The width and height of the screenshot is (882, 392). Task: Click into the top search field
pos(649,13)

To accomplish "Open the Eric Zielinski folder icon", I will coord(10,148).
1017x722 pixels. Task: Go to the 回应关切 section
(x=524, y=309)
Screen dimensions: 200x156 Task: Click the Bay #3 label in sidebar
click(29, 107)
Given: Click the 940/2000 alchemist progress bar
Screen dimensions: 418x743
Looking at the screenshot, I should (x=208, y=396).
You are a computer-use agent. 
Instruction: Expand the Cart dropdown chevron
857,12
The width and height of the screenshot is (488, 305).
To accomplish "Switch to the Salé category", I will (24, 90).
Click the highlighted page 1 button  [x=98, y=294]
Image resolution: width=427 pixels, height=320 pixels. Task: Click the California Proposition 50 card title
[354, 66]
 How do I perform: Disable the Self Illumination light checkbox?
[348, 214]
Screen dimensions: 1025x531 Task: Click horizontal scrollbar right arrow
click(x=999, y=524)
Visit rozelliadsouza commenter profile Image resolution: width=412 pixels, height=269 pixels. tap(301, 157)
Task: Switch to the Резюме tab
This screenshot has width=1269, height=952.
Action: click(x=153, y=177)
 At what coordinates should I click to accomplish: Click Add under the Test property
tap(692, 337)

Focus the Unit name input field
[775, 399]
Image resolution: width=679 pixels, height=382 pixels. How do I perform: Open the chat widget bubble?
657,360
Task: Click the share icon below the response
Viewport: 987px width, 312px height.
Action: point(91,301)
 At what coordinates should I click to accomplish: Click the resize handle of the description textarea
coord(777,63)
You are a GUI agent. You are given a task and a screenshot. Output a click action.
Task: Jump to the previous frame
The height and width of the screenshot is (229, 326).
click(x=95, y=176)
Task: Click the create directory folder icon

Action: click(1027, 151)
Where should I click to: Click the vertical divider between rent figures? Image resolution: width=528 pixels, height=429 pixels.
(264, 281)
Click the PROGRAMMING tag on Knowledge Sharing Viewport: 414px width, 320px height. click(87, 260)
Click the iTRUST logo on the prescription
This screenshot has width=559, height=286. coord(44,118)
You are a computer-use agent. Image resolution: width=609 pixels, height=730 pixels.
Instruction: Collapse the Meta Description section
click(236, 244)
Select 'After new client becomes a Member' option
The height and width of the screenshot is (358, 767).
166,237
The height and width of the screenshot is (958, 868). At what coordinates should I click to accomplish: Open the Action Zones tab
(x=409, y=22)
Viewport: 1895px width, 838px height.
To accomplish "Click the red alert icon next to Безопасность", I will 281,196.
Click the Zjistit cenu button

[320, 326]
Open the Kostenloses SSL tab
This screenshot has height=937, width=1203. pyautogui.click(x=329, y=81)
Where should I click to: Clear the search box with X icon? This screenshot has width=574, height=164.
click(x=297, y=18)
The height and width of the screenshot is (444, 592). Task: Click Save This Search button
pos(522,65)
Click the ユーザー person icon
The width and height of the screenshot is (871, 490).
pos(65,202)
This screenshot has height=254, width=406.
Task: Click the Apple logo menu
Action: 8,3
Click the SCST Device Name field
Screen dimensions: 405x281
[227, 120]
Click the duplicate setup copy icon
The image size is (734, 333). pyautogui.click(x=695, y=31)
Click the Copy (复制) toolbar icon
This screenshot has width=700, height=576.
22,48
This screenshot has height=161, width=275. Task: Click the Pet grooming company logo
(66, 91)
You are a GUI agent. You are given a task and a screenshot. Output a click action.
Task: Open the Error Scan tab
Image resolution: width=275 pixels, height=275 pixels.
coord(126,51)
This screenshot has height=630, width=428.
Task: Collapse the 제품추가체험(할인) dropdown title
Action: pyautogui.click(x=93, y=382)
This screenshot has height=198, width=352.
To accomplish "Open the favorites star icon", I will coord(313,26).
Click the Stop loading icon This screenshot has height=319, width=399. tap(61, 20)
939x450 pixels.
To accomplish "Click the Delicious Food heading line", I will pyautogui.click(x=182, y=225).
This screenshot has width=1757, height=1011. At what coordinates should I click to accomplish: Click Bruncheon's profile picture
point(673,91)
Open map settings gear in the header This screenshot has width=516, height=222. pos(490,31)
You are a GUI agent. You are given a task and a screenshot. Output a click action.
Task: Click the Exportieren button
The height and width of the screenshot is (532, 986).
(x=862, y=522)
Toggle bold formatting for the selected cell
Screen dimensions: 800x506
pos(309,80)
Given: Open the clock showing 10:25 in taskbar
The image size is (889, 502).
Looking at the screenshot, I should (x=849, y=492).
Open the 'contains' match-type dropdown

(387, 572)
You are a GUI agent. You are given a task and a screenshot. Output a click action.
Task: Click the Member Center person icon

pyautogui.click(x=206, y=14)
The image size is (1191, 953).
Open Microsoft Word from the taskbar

········

#### [TASK BRIEF]
Please transcribe the lines above exactly as they appear, every one of them.

#### [RESPONSE TO THIS EXERCISE]
The width and height of the screenshot is (882, 392). Task: Click into the top search field
pos(649,13)

To accomplish "Open the Eric Zielinski folder icon", I will coord(10,148).
1017x722 pixels. Task: Go to the 回应关切 section
(x=524, y=309)
Screen dimensions: 200x156 Task: Click the Bay #3 label in sidebar
click(29, 107)
Given: Click the 940/2000 alchemist progress bar
Screen dimensions: 418x743
Looking at the screenshot, I should (x=208, y=396).
You are a computer-use agent. 
Instruction: Expand the Cart dropdown chevron
857,12
The width and height of the screenshot is (488, 305).
To accomplish "Switch to the Salé category", I will (24, 90).
Click the highlighted page 1 button  [x=98, y=294]
Image resolution: width=427 pixels, height=320 pixels. Task: Click the California Proposition 50 card title
[354, 66]
 How do I perform: Disable the Self Illumination light checkbox?
[348, 214]
Screen dimensions: 1025x531 Task: Click horizontal scrollbar right arrow
click(x=999, y=524)
Visit rozelliadsouza commenter profile Image resolution: width=412 pixels, height=269 pixels. tap(301, 157)
Task: Switch to the Резюме tab
This screenshot has width=1269, height=952.
Action: click(x=153, y=177)
 At what coordinates should I click to accomplish: Click Add under the Test property
tap(692, 337)

Focus the Unit name input field
[775, 399]
Image resolution: width=679 pixels, height=382 pixels. How do I perform: Open the chat widget bubble?
657,360
Task: Click the share icon below the response
Viewport: 987px width, 312px height.
Action: point(91,301)
 At what coordinates should I click to accomplish: Click the resize handle of the description textarea
coord(777,63)
You are a GUI agent. You are given a task and a screenshot. Output a click action.
Task: Jump to the previous frame
The height and width of the screenshot is (229, 326).
click(x=95, y=176)
Task: Click the create directory folder icon

Action: click(1027, 151)
Where should I click to: Click the vertical divider between rent figures? Image resolution: width=528 pixels, height=429 pixels.
(264, 281)
Click the PROGRAMMING tag on Knowledge Sharing Viewport: 414px width, 320px height. click(87, 260)
Click the iTRUST logo on the prescription
This screenshot has width=559, height=286. coord(44,118)
You are a computer-use agent. Image resolution: width=609 pixels, height=730 pixels.
Instruction: Collapse the Meta Description section
click(236, 244)
Select 'After new client becomes a Member' option
The height and width of the screenshot is (358, 767).
166,237
The height and width of the screenshot is (958, 868). At what coordinates should I click to accomplish: Open the Action Zones tab
(x=409, y=22)
Viewport: 1895px width, 838px height.
To accomplish "Click the red alert icon next to Безопасность", I will 281,196.
Click the Zjistit cenu button

[320, 326]
Open the Kostenloses SSL tab
This screenshot has height=937, width=1203. pyautogui.click(x=329, y=81)
Where should I click to: Clear the search box with X icon? This screenshot has width=574, height=164.
click(x=297, y=18)
The height and width of the screenshot is (444, 592). Task: Click Save This Search button
pos(522,65)
Click the ユーザー person icon
The width and height of the screenshot is (871, 490).
pos(65,202)
This screenshot has height=254, width=406.
Task: Click the Apple logo menu
Action: 8,3
Click the SCST Device Name field
Screen dimensions: 405x281
[227, 120]
Click the duplicate setup copy icon
The image size is (734, 333). pyautogui.click(x=695, y=31)
Click the Copy (复制) toolbar icon
This screenshot has width=700, height=576.
22,48
This screenshot has height=161, width=275. Task: Click the Pet grooming company logo
(66, 91)
You are a GUI agent. You are given a task and a screenshot. Output a click action.
Task: Open the Error Scan tab
Image resolution: width=275 pixels, height=275 pixels.
coord(126,51)
This screenshot has height=630, width=428.
Task: Collapse the 제품추가체험(할인) dropdown title
Action: pyautogui.click(x=93, y=382)
This screenshot has height=198, width=352.
To accomplish "Open the favorites star icon", I will coord(313,26).
Click the Stop loading icon This screenshot has height=319, width=399. tap(61, 20)
939x450 pixels.
To accomplish "Click the Delicious Food heading line", I will pyautogui.click(x=182, y=225).
This screenshot has width=1757, height=1011. At what coordinates should I click to accomplish: Click Bruncheon's profile picture
point(673,91)
Open map settings gear in the header This screenshot has width=516, height=222. pos(490,31)
You are a GUI agent. You are given a task and a screenshot. Output a click action.
Task: Click the Exportieren button
The height and width of the screenshot is (532, 986).
(x=862, y=522)
Toggle bold formatting for the selected cell
Screen dimensions: 800x506
pos(309,80)
Given: Open the clock showing 10:25 in taskbar
The image size is (889, 502).
Looking at the screenshot, I should (x=849, y=492).
Open the 'contains' match-type dropdown

(387, 572)
You are a GUI agent. You are given a task and a screenshot. Output a click action.
Task: Click the Member Center person icon

pyautogui.click(x=206, y=14)
The image size is (1191, 953).
Open Microsoft Word from the taskbar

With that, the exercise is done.